En hoewel men wel mag verwachten dat een federale minister handelt in het belang van alle Belgen, zoals ook premier Sophie Wilmès Jan Jambon van antwoord diende, blijkt dit politiek niet altijd even opportuun om die tering naar de nering te zetten. Dan is de eigen taalbubbel toch wel wat knusser. Als extra ontvangt men een electorale blanco cheque om loze beloften af te kondigen, desnoods tegen de belangen van de andere gemeenschap in, die dergelijk partijprogramma toch niet kan wegstemmen.

Als het van de N-VA afhangt, wordt in hun confederale model 25 jaar lang een solidariteitsmechanisme voorzien, als overgangsmaatregel. Hiermee wordt de solidariteit tussen mensen effectief afgeschaft, en vervangen door onderhandelde solidariteit tussen regeringen of regio's.

Ter verdediging van het ten grave dragen van de interpersoonlijke solidariteit wordt het beeld gebruikt van de luie Walen die in complete lethargie aan het barbiturateninfuus vanuit Vlaanderen blijven hangen. Maar van dat beeld blijft weinig over als men de cijfers wat grondiger bestudeert. In werkelijkheid stroomt de solidariteit van rijke naar arme gezinnen in dit land, van gezonden naar zieken, van actieven naar niet-actieven enzovoort. Het bestaan van deze transfers is het wezen zelf van de sociale zekerheid.

Uit recent onderzoek blijkt dat een rijk gezin, bestaande uit hoogopgeleiden, jaarlijks meer dan 5000 euro aan sociale zekerheid betaalt, terwijl een arbeidersgezin jaarlijks meer dan 8000 euro krijgt (André De Coster en Willem Sas, 2019). En tegenwoordig wonen heel wat van die rijkere gezinnen in het noorden van het land. Net zoals Wallonië gemiddeld een jonger publiek kent. Een publiek dat binnenkort de vergrijzing in Vlaanderen mee zal helpen bekostigen, wie weet. Demografieën veranderen, transfers dus ook. En partijen ook.
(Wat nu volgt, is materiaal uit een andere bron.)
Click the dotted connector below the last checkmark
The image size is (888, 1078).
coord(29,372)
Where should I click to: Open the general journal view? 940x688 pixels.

De coronapandemie slaat diepe wonden in het overheidsbudget. Bij het beantwoorden van de vraag hoe we gezondheidszorg, werkgelegenheid, infrastructuur in de toekomst gaan organiseren, zouden alle 11,5 miljoen Belgen centraal moeten staan. En niet de diverse machtsblokken en belangengroepen die te winnen hebben bij een splitsing.

Federale kieskring of kartels

Is de oplossing dus verder splitsen? Een confederatie met nog meer blokkeringsmaneuvers en trage overlegstructuren? Daar hebben we nu toch wel genoeg van gezien, toch?

Of zouden die verschillende partijen niet eens, elk met hun programmapunten, naar elke Belgische kiezer trekken, van Oostende tot in Aarlen? Dit kan via een federale kieskring, maar evengoed via kartels van partijen op federaal niveau. Dit sluit alvast beter aan bij de werkelijkheid die uit de recente studies blijkt waar ik al naar verwees. Alsook bij de vaststelling dat steeds meer partijen toenadering zoeken tot hun ideologische geestesgenoten aan de overzijde van de taalgrens. 

Werken met federale kartels of een federale kieskring getuigt verder van reële politieke moed, want dan valt die electorale blanco cheque weg die het mogelijk maakt te scoren op de kap van de andere gemeenschap.

De impact van de covid-19-pandemie op ons allen los je niet op met een soundbite over tandpasta, een containerbegrip als confederalisme of nog eens een opsplitsing van federale ministerportefeuilles. Dit is bittere ernst voor de miljoenen patiënten, zorgmedewerkers, horeca-uitbaters, bedienden, reisbegeleiders, arbeiders, technisch werklozen, vuilnisophalers, bedrijfsleiders, leerkrachten, éénoudergezinnen,... die België telt.

Zij horen centraal te staan. Niet hun moedertaal. En zeker ook niet het politiek en communautair gekibbel van de laatste maanden.